**What the exercise asks:** Please retype every line of the records word for word, from the line containing "Expand the master branch selector" down to the line containing "click(x=35, y=181)", with both of those lines included.

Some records
◆ ◆ ◆ ◆

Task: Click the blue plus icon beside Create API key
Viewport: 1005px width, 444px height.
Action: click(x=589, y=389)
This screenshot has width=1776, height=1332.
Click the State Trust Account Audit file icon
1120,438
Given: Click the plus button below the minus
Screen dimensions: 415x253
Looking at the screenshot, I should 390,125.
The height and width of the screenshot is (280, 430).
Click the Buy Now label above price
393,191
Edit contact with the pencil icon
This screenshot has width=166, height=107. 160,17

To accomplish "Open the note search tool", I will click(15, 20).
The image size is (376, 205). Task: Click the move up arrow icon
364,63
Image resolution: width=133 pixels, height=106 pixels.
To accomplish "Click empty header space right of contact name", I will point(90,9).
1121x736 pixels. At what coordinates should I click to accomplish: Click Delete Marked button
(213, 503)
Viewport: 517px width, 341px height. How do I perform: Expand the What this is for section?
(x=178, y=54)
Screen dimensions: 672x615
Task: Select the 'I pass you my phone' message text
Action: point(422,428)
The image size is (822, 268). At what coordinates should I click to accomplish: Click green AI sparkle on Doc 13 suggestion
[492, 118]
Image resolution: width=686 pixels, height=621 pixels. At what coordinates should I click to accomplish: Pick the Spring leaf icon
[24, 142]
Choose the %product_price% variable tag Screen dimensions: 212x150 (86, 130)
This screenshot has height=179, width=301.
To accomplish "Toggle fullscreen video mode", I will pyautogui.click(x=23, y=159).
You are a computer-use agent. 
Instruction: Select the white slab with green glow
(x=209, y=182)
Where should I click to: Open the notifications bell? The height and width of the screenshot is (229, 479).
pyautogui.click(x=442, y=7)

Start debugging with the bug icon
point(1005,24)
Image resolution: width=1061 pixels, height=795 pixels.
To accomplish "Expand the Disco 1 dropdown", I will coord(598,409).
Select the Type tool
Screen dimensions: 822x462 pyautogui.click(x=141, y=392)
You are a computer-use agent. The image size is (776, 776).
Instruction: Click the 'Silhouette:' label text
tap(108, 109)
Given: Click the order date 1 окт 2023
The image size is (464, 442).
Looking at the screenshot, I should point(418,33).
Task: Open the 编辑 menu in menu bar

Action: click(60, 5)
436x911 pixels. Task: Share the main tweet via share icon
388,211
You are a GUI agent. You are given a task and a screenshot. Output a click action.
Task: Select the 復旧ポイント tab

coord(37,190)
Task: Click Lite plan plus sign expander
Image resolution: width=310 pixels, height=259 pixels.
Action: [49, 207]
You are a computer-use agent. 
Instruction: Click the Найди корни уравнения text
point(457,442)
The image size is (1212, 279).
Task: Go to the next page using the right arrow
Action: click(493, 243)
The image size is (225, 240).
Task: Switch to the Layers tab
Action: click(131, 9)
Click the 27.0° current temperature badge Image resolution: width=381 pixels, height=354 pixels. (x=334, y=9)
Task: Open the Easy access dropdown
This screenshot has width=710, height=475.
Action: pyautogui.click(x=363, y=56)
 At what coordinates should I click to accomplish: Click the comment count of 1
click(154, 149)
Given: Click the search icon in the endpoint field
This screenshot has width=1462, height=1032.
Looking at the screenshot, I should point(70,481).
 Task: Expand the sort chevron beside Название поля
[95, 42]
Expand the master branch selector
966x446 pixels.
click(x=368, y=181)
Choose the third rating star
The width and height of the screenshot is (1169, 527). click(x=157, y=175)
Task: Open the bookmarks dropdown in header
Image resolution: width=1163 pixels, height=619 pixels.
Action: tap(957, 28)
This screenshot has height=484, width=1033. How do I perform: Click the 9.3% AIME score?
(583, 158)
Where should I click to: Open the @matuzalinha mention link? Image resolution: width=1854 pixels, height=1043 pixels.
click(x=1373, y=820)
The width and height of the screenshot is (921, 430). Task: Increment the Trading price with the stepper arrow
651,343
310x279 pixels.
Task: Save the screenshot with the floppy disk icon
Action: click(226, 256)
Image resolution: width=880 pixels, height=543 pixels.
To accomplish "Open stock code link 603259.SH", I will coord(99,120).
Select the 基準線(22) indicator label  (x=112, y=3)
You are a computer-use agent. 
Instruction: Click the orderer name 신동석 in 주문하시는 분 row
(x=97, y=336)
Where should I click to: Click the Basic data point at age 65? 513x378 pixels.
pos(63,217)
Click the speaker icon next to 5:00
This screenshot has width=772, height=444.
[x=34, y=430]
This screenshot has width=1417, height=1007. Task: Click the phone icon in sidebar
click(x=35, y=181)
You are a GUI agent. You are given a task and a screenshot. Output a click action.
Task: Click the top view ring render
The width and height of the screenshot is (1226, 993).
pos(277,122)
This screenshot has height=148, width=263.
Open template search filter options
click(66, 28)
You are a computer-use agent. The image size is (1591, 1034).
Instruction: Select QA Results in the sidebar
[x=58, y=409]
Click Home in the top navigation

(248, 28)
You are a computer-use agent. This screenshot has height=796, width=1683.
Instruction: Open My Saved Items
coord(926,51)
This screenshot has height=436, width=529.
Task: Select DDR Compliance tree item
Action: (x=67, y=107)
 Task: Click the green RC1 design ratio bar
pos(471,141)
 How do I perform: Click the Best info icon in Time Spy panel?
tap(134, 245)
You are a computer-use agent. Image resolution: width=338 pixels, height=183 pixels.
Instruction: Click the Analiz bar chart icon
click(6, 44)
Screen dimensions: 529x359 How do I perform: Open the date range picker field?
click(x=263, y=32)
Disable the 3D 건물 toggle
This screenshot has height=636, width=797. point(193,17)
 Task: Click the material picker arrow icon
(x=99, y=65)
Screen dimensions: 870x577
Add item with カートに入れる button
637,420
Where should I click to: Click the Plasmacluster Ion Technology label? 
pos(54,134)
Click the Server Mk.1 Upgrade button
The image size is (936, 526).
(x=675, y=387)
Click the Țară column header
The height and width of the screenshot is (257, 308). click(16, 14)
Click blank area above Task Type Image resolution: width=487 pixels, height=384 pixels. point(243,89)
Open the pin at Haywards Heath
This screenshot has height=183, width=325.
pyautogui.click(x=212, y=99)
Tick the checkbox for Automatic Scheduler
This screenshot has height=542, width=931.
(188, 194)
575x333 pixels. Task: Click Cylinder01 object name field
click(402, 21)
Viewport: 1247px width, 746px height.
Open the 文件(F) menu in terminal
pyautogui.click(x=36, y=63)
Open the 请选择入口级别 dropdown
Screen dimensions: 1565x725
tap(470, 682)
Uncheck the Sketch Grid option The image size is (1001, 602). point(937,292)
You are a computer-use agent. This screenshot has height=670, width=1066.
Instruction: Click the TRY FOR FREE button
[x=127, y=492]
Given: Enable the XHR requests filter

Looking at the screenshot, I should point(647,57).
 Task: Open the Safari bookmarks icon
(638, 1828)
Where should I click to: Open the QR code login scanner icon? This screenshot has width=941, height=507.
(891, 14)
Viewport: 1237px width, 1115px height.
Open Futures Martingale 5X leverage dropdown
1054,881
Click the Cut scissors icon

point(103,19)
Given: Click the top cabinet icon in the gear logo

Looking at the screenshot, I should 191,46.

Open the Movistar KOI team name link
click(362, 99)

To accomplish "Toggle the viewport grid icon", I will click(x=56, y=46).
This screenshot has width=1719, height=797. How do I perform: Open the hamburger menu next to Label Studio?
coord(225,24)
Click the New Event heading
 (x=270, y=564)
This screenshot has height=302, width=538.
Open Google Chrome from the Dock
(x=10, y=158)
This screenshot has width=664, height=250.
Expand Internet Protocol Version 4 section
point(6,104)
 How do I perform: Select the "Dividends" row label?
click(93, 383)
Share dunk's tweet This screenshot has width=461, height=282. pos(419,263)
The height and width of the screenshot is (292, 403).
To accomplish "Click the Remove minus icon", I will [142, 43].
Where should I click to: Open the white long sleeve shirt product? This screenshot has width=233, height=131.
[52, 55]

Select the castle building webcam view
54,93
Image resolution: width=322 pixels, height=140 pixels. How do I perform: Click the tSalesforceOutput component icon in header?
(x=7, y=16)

◆ ◆ ◆ ◆

**Expected answer:**
Expand the master branch selector
966x446 pixels.
click(x=368, y=181)
Choose the third rating star
The width and height of the screenshot is (1169, 527). click(x=157, y=175)
Task: Open the bookmarks dropdown in header
Image resolution: width=1163 pixels, height=619 pixels.
Action: tap(957, 28)
This screenshot has height=484, width=1033. How do I perform: Click the 9.3% AIME score?
(583, 158)
Where should I click to: Open the @matuzalinha mention link? Image resolution: width=1854 pixels, height=1043 pixels.
click(x=1373, y=820)
The width and height of the screenshot is (921, 430). Task: Increment the Trading price with the stepper arrow
651,343
310x279 pixels.
Task: Save the screenshot with the floppy disk icon
Action: click(226, 256)
Image resolution: width=880 pixels, height=543 pixels.
To accomplish "Open stock code link 603259.SH", I will coord(99,120).
Select the 基準線(22) indicator label  (x=112, y=3)
You are a computer-use agent. 
Instruction: Click the orderer name 신동석 in 주문하시는 분 row
(x=97, y=336)
Where should I click to: Click the Basic data point at age 65? 513x378 pixels.
pos(63,217)
Click the speaker icon next to 5:00
This screenshot has width=772, height=444.
[x=34, y=430]
This screenshot has width=1417, height=1007. Task: Click the phone icon in sidebar
click(x=35, y=181)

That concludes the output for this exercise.